Ten months later, we fought in the area around Baranowitschi. During a courier run at night, I was caught in a bad position by some partisans. My driver, Otto, was wounded on the other side of the road. Whenever I tried to come to his aid, bursts of sub-machine-gun fire whipped down the road. The partisans were pressing in from all sides. I might have been able to make off in the darkness by myself, but Otto desperately needed my help.
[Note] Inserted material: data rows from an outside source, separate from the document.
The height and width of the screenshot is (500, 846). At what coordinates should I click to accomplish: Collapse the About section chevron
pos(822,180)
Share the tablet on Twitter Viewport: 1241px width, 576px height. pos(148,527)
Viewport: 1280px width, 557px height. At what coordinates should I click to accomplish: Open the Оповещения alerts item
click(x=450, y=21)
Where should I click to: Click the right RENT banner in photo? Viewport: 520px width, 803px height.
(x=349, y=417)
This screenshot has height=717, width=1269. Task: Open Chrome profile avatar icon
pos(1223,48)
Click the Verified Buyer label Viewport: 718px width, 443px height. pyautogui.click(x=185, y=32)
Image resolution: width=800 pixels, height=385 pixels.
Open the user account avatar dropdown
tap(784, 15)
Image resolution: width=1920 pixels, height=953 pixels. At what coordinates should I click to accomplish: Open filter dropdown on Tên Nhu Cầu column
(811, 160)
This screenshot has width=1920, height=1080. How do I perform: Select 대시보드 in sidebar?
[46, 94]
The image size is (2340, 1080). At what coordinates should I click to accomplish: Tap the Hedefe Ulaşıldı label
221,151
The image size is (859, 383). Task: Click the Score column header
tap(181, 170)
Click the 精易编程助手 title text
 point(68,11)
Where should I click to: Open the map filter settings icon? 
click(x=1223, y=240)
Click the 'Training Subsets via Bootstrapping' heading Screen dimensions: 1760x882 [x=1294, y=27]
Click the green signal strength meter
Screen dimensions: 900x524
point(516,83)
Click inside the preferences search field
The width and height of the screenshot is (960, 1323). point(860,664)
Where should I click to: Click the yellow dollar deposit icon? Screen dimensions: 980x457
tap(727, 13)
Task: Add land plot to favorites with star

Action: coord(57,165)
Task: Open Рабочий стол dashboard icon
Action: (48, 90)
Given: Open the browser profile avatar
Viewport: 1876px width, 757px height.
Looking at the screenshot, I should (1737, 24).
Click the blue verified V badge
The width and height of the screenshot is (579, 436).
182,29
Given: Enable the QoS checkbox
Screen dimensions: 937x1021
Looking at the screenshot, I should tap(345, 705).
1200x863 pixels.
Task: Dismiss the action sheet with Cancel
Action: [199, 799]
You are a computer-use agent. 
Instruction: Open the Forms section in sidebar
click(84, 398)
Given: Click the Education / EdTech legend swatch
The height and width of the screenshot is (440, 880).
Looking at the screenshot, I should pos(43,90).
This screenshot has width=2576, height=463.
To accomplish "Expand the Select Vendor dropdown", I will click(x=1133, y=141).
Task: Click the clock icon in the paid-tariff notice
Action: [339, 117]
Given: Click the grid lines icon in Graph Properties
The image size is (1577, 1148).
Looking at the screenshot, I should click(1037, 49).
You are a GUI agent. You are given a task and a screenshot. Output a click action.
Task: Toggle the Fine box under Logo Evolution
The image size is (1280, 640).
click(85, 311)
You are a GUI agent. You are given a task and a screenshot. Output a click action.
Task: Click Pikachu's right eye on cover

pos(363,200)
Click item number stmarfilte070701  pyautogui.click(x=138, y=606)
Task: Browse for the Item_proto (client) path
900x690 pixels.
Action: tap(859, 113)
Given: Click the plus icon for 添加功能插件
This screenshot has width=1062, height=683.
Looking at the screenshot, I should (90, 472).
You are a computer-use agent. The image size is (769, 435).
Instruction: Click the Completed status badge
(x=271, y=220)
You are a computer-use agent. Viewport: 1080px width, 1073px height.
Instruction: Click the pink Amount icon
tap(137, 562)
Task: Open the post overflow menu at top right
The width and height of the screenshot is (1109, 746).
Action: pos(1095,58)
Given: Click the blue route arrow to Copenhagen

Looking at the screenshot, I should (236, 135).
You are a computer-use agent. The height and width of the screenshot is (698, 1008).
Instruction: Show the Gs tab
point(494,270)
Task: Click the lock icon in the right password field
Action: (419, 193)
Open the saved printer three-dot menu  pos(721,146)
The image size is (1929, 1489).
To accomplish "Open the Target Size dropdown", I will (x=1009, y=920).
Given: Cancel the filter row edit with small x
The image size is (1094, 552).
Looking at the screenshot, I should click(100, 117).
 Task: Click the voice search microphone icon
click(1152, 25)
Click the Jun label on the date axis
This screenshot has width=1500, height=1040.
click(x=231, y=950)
It suddenly occurred to me that I had once been given a partisan password. Although ten months had passed in the meantime and the village was a few hundred kilometers to the east, I did not want to leave anything untried in that difficult situation. I kneeled behind a bush and cried out into the night:

“Watchword: Moskwa dwa! Watchword: Moskwa dwa!”

A practically unbearable silence ensured. A figure surfaced about ten meters in front of me on the road but did not approach any closer. I also stood up hesitantly.

“Watchword: Moskwa dwa! Charascho!” the figure answered calmly on the road. I carefully made my way forward a few steps, my pistol at the ready. Everything remained quiet. No rustling in the vegetation. I hastened across the road to Otto. He had a flesh wound in his back. He was able to move on his own, albeit with some difficulty. I supported him as far as the vehicle. I wanted to continue driving, but the figure signaled not to. A tire had been shot up. I had to change the wheel in the darkness. There was a deathly silence all around me. I turned the vehicle around on the road. The eerie quiet unnerved me. I then drove back without anyone taking notice of me. Otto looked at me with a horrified expression and said: “The comrades must have suddenly lost their senses.” That night, on that unique night, I gained back some of my belief in mankind.